Reading the text, one can assume that this is not merely a token law, as its scope is technically precise and deliberately broad: the term ‘racehorse’ refers not only to animals that have competed, but also to foals bred for racing, horses in training, those that have never raced but are registered with the state’s racecourses, and even mares or stallions with a documented racing pedigree. In practice: if a horse has had any involvement with the Maryland horse racing system, the law protects it for life.

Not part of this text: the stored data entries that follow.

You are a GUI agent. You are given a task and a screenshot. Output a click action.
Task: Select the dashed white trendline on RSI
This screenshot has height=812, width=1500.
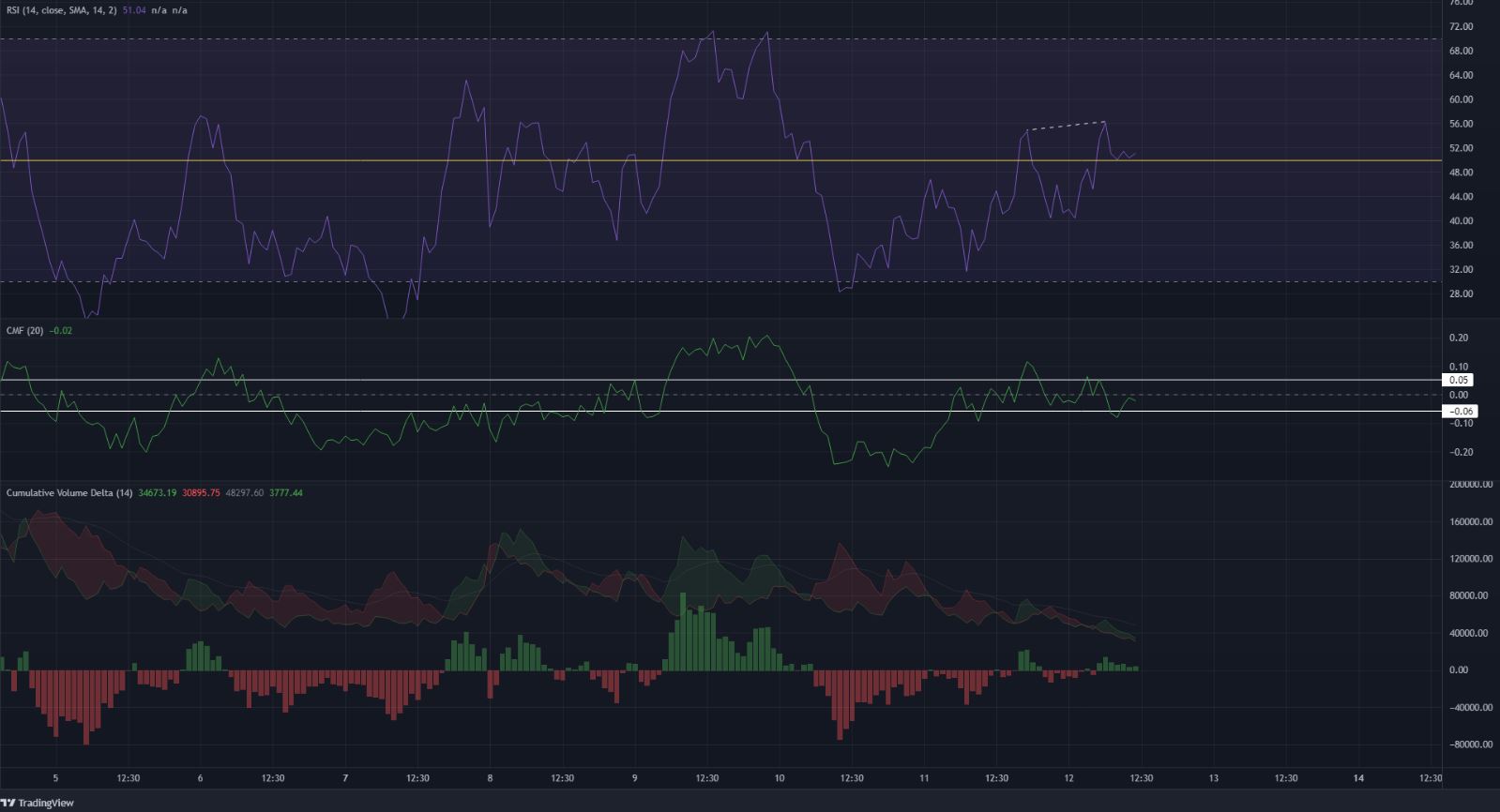[x=1067, y=126]
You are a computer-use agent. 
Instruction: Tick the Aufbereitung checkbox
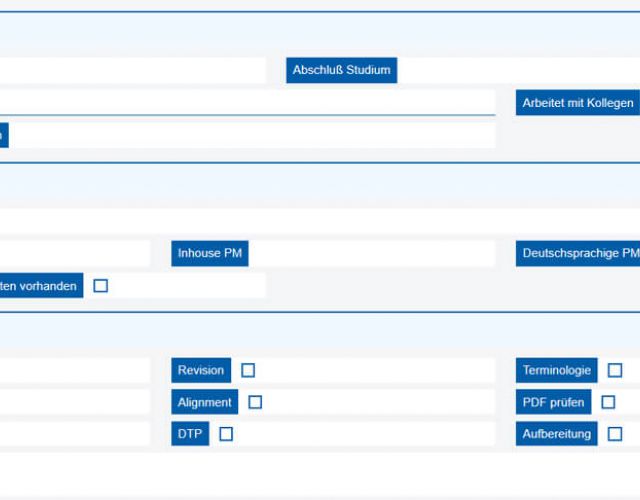pos(615,434)
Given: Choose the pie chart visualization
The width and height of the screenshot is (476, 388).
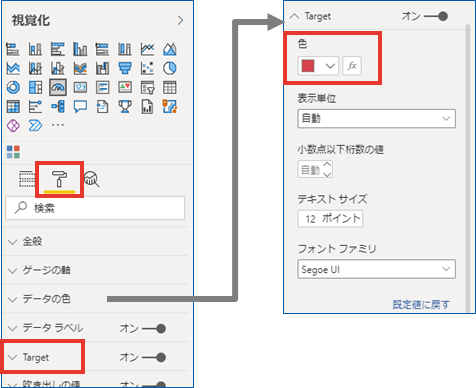Looking at the screenshot, I should click(170, 68).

A novel regulatory framework
What sets Maryland’s law apart from similar provisions already in force in California, Texas, Florida, Illinois, New Jersey and New York is not so much the ban itself, but the way in which it is structured. Elsewhere, the slaughter or sale of horse meat for human consumption is generally prohibited. In Maryland, however, the regulation is embedded directly within the horse racing regulatory framework: the body responsible for enforcement is the Maryland Racing Commission, the authority that already oversees the integrity of races, the licensing of industry professionals, and aftercare programmes (which do not exist here!). The penalties for offenders — fines of up to $1,000 and one year’s imprisonment for a first offence, licence revocation, and proceeds from fines channelled into the Racing Special Fund — are designed to target those within the horse racing industry, not external parties.

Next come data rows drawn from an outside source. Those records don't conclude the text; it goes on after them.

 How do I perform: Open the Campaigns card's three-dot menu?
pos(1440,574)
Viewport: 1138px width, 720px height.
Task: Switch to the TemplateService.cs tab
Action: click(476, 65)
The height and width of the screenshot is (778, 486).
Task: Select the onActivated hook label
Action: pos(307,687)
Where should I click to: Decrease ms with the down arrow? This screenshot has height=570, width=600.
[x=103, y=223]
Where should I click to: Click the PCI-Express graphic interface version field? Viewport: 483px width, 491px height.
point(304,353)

This decision is based on the recognition of a fundamental fact that people in Italy continue to turn a blind eye to: the problem does not arise outside the racing circuit. It arises within it. It arises the moment a horse ceases to be profitable and the system does not know what to do with it. The Commission itself acknowledged, during its preparatory work, that it was facing a ‘pivotal tipping point’ — a turning point — for the sector’s public credibility. Kirsten Green, executive director of the Retired Racehorse Project, was recently appointed to the Maryland Racing Commission: the welfare of retired racehorses is therefore now institutionally represented within the body responsible for enforcing the new regulations.
The US Context
At federal level, the slaughter of horses is not technically illegal in the United States, but since 2006, USDA funding for the inspection of horse slaughterhouses has been removed from federal budgets, effectively making it impossible for slaughterhouses to operate within the country. The result is that the animals are transported to Mexico and Canada, where slaughter is legal, crossing the border in often appalling conditions. To close this channel once and for all, there is a proposed federal bill, the SAFE Act (Save America’s Forgotten Equines, HB 661/S.755), which has been awaiting approval in Congress for years: it would ban both domestic slaughter and export for human consumption.
What Maryland teaches us
The lesson from the US is not just about the merits of the legislation; it is primarily about the approach. Maryland built the ban from within the horse racing industry: it involved the Racing Commission, linked the requirements to existing aftercare facilities, and appointed an expert in the welfare of retired racehorses to the regulatory body. It made the sector understand that protecting horses at the end of their careers is not an additional cost, but a necessary condition for maintaining the public credibility of a $2.9 billion industry. This is certainly not something IHP can agree with, as it aims to abolish all forms of horse exploitation: but it is highly significant that it has ‘forced’ the horse racing industry to confront a massive issue that in Italy is systematically swept under the carpet and removed from any discussion.
In Italy, where the horse racing sector is undergoing a deep crisis and where public debate tends to polarise around ‘they are eaten / they are not eaten’, the issue is exactly the same: who really controls where the horses end up when they stop racing? Who is responsible for their future? And under what conditions can an industry that uses live animals without caring for them once it can no longer exploit them to the bitter end retain its social legitimacy?
Maryland has answered. Italy is a long way from doing so.